Source material:
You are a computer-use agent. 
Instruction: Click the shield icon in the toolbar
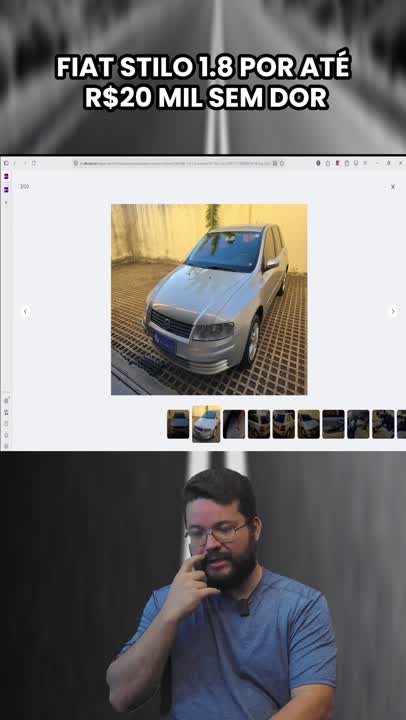click(x=318, y=163)
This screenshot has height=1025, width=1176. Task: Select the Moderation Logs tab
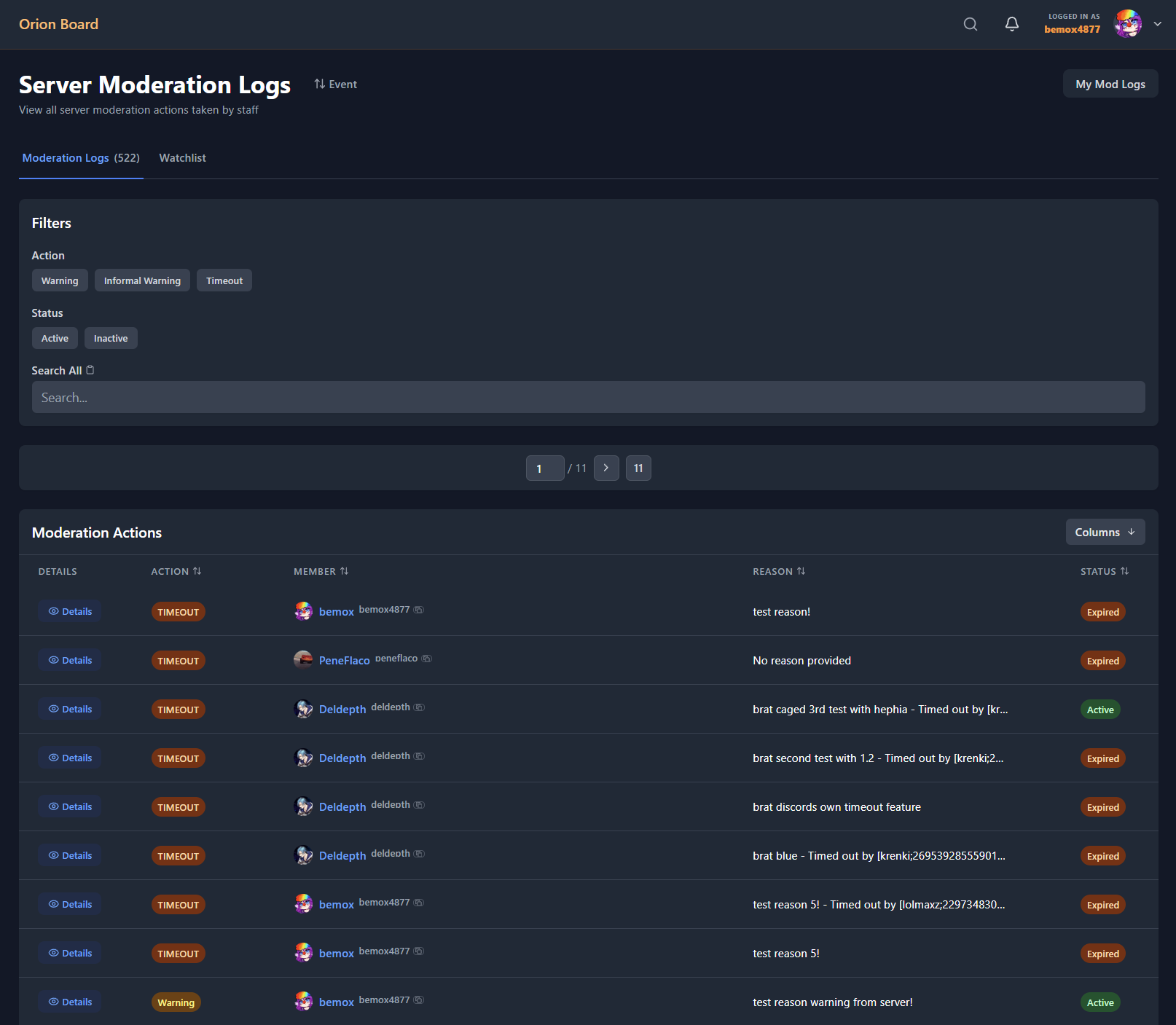pyautogui.click(x=66, y=157)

Problem to work on:
Revise the data above, swapping "toolbar" for "top bar" and keeping everything else identical. Leave the pictures out of your answer.

Result:
You are a computer-use agent. 
Instruction: Click the shield icon in the top bar
click(x=318, y=163)
This screenshot has height=1025, width=1176. Task: Select the Moderation Logs tab
pyautogui.click(x=66, y=157)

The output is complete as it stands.